La storia della raccolta è di per sé un’avventura, i reperti vanno dal VII al XVII secolo ricordando gli sviluppi dell’arte islamica in ceramiche, gioielli, miniature, tessuti, sculture. Il viaggio in una cultura antica, tuttora lontana dallo spirito del vecchio continente, attraversa i paesi dell’Africa settentrionale, il Medio Oriente, ma si spinge sino a India, Afghanistan, Asia centrale. La scelta dei reperti, curata da Giovanni Curatola, è stata effettuata da un corpus imponente che conta, oggi, 26 mila opere.
La raccolta che non c’era
Il primo reperto della collezione, che è gestita dal Dai, istituzione culturale del Kuwait, risale al 1975. Da allora, Sheikh Nasser e Sheikha Hussah acquisiscono, nell’arco di otto anni, circa 20 mila reperti. Nel 1983 la coppia dona una selezione importante della raccolta al museo nazionale di stato: nell’agosto ’90, la guerra tra Iraq e Kuwait porta alla dispersione della maggior parte del patrimonio. Se è vero che un autentico collezionista non molla mai, la coppia riprende con le acquisizioni sino a coprire, nella collezione attuale, quindici secoli di storia islamica.
La sezione più preziosa, dei gioielli in oro, meraviglierà nelle ultime sale; prima però si potranno osservare tappeti, brocche e lampade, esempi di calligrafia, resti di elementi architettonici come capitelli, fregi di legno, lastre tombali.

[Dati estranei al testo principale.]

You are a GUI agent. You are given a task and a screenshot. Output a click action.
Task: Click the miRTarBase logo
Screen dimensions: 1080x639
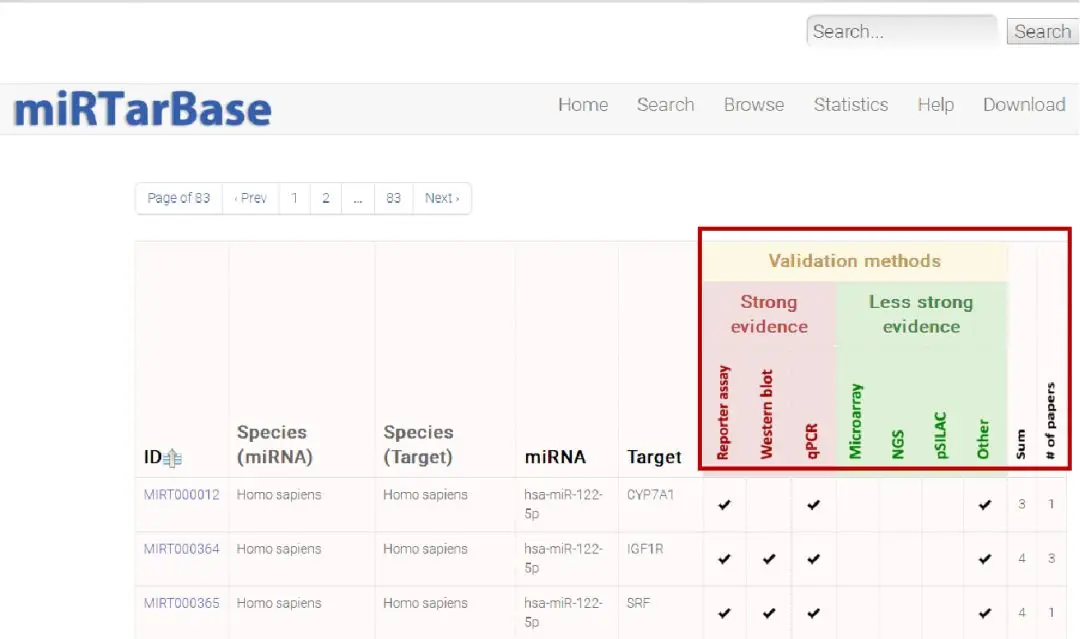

Luoghi comuni sul vecchio Islam
Il visitatore che osserverà l’esposizione nei dettagli avrà più di un motivo di stupore; tra gli altri, il vedere pagine di manoscritti, bicchieri, mattonelle e tessuti con rappresentazioni di uomini o animali. Dell’arte islamica, il pubblico medio aveva poche certezze, se non quella che fosse vincolata al divieto di espressione figurativa. In realtà, spiega Curatola, non esiste nel Corano una vera e propria prescrizione formale di rappresentare figure. Viene imposto però di non porsi mai in concorrenza con Dio sul piano della creazione; da questo si diffuse l’abitudine, in modo particolare nei luoghi sacri, a evitare un’arte in chiave naturalistica, che sarebbe sembrata, a molti, un atto di superbia. Le moschee abbondano di forme geometriche e astratte, inoltre, per non distrarre il fedele dalla concentrazione interiore nella preghiera.